■ The task ■
How many lines in the entries below contain the string "title", with case counting? Give only the number.

-- begin Provided records --

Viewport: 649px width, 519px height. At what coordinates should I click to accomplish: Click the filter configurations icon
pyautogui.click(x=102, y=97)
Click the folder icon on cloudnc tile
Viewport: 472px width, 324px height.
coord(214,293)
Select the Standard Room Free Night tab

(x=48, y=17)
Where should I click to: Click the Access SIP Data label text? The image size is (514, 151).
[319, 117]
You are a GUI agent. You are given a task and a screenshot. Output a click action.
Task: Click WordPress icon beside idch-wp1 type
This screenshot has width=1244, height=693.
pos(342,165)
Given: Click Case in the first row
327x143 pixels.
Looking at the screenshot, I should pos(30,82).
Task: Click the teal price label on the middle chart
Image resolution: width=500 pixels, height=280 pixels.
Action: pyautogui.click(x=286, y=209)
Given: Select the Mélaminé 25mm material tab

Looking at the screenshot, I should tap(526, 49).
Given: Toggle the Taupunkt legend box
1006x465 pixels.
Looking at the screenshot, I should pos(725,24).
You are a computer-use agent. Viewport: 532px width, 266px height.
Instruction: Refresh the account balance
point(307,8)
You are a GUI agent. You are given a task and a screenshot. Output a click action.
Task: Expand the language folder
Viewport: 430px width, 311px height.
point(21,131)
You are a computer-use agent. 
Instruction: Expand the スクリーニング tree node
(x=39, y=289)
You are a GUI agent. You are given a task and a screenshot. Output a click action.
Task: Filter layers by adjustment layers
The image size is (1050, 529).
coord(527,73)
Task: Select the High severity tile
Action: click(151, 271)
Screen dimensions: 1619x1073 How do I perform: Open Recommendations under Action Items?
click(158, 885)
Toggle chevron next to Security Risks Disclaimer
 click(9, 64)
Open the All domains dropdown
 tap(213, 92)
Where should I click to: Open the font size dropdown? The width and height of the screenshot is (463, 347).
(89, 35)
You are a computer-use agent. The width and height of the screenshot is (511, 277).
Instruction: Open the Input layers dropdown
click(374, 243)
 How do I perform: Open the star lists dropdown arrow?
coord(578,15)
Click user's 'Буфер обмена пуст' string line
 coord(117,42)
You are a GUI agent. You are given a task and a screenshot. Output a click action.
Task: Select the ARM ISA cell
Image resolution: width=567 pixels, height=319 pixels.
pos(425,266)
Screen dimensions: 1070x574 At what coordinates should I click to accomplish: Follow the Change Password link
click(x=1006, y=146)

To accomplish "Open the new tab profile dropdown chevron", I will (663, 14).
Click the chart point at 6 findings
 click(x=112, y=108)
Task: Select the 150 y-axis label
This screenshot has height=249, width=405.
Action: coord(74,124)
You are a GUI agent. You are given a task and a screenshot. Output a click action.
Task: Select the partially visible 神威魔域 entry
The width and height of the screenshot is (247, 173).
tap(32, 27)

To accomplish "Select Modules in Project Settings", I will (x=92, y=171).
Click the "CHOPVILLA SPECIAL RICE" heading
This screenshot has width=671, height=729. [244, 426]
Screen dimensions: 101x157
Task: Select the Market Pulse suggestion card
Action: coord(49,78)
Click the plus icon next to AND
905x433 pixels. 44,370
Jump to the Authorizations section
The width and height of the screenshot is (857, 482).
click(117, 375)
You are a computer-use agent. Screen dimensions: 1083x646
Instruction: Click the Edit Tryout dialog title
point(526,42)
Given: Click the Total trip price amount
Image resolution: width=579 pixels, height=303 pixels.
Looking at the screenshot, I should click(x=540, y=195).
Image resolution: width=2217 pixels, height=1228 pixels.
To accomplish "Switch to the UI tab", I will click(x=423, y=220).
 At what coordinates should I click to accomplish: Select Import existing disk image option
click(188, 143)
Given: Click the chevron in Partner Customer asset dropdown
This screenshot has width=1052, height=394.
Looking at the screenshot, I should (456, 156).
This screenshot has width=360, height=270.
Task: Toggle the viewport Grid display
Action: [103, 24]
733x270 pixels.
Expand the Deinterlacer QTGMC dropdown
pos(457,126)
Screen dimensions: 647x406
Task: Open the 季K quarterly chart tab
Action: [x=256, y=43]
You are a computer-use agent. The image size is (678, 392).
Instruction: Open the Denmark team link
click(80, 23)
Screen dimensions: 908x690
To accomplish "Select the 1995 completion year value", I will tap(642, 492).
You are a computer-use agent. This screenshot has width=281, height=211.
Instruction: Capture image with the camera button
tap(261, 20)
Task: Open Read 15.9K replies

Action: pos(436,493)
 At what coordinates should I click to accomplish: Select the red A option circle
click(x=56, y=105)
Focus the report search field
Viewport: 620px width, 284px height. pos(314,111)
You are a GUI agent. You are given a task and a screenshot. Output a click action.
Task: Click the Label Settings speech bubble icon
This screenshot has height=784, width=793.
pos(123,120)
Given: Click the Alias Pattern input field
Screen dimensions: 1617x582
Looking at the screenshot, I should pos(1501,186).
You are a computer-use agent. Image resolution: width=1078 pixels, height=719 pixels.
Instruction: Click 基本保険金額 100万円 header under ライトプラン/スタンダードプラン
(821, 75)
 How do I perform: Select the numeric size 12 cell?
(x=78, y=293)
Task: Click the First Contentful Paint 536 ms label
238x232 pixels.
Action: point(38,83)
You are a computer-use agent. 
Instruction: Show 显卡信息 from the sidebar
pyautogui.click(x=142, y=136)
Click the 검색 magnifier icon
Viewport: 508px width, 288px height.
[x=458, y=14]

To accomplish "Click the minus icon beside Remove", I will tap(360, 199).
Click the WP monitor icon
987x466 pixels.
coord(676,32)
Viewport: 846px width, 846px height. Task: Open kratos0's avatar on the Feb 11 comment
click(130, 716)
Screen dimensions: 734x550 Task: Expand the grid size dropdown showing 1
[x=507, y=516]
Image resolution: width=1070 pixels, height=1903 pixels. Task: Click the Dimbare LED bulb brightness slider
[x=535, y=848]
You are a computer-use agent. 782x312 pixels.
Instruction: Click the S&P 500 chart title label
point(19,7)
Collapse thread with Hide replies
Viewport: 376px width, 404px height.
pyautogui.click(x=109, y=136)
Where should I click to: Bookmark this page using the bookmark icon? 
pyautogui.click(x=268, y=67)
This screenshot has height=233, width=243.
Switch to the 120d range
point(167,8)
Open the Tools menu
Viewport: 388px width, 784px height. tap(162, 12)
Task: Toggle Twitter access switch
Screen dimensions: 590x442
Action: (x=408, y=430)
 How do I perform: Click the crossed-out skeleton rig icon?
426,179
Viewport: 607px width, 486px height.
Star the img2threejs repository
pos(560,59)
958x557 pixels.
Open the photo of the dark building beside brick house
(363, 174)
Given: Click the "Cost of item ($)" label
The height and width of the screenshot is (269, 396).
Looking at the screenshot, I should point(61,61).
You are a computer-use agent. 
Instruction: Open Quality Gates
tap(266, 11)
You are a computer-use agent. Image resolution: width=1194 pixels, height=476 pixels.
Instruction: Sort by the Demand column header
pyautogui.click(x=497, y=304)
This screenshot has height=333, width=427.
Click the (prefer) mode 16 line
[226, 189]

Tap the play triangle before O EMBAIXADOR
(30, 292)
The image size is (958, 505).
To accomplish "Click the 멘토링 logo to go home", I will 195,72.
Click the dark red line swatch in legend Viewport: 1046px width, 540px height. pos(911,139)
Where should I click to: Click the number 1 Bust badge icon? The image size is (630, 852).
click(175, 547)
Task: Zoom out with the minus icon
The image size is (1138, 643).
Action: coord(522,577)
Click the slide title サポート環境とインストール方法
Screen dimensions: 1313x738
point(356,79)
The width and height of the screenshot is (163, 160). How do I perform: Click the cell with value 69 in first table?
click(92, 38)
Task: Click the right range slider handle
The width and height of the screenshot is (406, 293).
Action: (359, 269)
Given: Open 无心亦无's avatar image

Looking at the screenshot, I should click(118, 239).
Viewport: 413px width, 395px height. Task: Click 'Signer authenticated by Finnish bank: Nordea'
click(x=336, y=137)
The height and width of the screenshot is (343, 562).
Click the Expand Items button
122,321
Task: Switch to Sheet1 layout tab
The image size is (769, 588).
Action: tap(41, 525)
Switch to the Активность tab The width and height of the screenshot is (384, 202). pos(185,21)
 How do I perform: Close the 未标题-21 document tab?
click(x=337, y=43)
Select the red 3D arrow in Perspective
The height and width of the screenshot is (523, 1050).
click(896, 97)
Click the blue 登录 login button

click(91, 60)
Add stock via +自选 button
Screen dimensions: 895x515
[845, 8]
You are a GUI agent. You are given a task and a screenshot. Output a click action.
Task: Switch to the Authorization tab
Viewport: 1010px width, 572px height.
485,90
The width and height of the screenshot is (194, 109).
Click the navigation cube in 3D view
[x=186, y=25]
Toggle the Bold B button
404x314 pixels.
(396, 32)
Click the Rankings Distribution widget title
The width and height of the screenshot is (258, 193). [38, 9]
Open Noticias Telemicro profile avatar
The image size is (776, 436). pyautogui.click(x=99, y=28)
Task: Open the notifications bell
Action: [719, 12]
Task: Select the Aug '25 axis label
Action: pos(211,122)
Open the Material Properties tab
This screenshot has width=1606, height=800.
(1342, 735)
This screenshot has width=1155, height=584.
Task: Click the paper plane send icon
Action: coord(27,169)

-- end Provided records --

■ Problem solution ■
4